#### [Task details]
Please repeat the stretch of the small-stock commentary from "The table summarizes" through "extremely small interest." word for word.

#### [Selected extract]
++++++++
The table summarizes the key metrics. I mostly focus on PE and PTBV. And for each company, one or the other shows the company is cheap. The last row gives the average daily volume divided by the total shares. The fraction is showed in basis points units. So PFHO daily volume, which is 6.89 basis points, is actually 0.0689% of total volume. I have found most companies with healthy volumes should trade at about 20 to 30 basis points (0.2% to 0.3%). The table shows that all the six companies trade at extremely low volumes. None are at 20 or 30 basis points. This may explain why the stocks trade so cheap, they have extremely small interest.

European Reliance Insurance (ATH:EUPIC) continued its growth streak by increasing pre-tax profits by 6.6%. Even better is equity growth at 13.3%. The stock is still super cheap. I presume the reason is the ongoing crisis situation in Greece. Warren Buffett used to say he could find stocks that trade at 2 or 3 or 4 times earnings. They exist now and you just have to look. Well, I found one here trading at less than 4x earnings! On top of that it is trading at half of book. Now if only the market can cooperate.

Pacific Health Care Organization (PFHO) had a rough third and fourth quarter. The stock went from the high twenties to as low as $6.50 after announcing that they will lose their biggest customer Amtrust in Q4. But after their official annual report, the stock managed to recover to $10.15. Q4 results show that subtracting Amtrust's waning revenues in the quarter, the company still did $1.2M in business. So at that conservative trend, the company can do $4.8M for 2016. At their current profit margin of 20%, that is still more than $1 a share. The company said in the report that they employed 36 people in mid-March. That is still more employees than they've ever had except for their record year in 2014. And the company is continuing its IT expansion. I am cautiously bullish on PFHO.
++++++++
#### [Entries provided]
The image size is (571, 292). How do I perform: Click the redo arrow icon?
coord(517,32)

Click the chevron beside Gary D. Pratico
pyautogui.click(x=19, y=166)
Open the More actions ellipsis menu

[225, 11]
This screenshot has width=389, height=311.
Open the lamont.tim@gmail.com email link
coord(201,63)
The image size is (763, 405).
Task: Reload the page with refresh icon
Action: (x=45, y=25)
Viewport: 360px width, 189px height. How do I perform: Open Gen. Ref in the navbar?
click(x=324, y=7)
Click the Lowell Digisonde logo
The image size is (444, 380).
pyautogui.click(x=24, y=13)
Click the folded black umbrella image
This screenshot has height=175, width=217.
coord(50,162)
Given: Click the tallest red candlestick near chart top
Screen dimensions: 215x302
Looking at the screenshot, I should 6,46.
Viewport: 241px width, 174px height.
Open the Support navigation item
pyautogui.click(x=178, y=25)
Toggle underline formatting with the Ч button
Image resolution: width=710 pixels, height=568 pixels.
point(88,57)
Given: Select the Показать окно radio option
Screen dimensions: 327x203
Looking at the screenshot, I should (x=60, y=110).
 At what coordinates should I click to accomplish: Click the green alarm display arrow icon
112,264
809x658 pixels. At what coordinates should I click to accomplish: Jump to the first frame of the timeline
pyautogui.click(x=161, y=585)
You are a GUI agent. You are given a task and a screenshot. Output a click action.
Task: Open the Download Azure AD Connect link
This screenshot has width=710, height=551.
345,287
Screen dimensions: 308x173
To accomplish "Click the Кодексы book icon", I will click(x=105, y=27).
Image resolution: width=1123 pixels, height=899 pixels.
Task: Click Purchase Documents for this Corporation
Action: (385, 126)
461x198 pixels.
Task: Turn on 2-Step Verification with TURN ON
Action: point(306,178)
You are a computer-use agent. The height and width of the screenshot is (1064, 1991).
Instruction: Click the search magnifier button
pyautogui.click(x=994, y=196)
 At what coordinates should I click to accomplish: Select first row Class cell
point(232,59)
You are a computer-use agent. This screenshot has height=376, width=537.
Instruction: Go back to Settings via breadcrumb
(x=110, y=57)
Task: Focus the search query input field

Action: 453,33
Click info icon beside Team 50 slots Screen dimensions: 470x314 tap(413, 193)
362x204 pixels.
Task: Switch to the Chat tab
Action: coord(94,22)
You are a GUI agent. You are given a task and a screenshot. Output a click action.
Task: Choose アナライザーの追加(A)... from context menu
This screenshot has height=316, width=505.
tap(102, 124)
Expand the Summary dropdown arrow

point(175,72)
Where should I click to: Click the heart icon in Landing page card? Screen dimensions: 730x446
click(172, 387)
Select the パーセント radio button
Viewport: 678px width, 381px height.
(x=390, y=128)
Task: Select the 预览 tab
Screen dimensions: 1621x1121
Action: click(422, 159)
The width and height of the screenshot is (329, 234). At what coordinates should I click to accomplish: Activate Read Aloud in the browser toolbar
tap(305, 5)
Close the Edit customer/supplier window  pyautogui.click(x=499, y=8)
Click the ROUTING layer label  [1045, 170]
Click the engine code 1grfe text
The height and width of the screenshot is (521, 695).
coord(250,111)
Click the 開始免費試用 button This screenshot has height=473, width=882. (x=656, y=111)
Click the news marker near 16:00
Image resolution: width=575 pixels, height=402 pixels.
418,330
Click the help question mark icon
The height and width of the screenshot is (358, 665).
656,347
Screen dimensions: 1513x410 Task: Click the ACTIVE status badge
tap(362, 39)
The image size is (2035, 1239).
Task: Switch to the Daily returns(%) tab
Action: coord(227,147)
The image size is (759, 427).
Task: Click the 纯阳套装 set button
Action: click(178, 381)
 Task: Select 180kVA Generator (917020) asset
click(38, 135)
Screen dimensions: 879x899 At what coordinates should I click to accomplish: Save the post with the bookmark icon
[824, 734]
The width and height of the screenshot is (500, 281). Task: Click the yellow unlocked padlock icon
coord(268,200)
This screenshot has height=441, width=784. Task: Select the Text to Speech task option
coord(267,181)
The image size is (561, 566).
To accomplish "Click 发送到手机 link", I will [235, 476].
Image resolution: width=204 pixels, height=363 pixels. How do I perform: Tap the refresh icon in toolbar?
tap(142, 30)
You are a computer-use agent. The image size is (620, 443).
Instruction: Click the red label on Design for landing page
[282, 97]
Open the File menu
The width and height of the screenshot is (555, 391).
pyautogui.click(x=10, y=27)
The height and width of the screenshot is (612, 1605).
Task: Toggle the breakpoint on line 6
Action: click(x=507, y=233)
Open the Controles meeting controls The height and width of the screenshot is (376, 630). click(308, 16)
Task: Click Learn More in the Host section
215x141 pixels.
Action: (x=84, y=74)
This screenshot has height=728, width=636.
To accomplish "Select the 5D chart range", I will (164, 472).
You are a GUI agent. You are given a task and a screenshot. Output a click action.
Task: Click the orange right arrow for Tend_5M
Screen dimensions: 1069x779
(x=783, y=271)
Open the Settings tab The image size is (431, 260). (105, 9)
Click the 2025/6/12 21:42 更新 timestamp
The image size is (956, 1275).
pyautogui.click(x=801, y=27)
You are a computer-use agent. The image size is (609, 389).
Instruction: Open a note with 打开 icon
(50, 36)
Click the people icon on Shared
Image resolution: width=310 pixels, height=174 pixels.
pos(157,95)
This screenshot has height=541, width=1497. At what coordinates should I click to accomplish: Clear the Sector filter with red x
++++++++
#### [Result of the task]
The table summarizes the key metrics. I mostly focus on PE and PTBV. And for each company, one or the other shows the company is cheap. The last row gives the average daily volume divided by the total shares. The fraction is showed in basis points units. So PFHO daily volume, which is 6.89 basis points, is actually 0.0689% of total volume. I have found most companies with healthy volumes should trade at about 20 to 30 basis points (0.2% to 0.3%). The table shows that all the six companies trade at extremely low volumes. None are at 20 or 30 basis points. This may explain why the stocks trade so cheap, they have extremely small interest.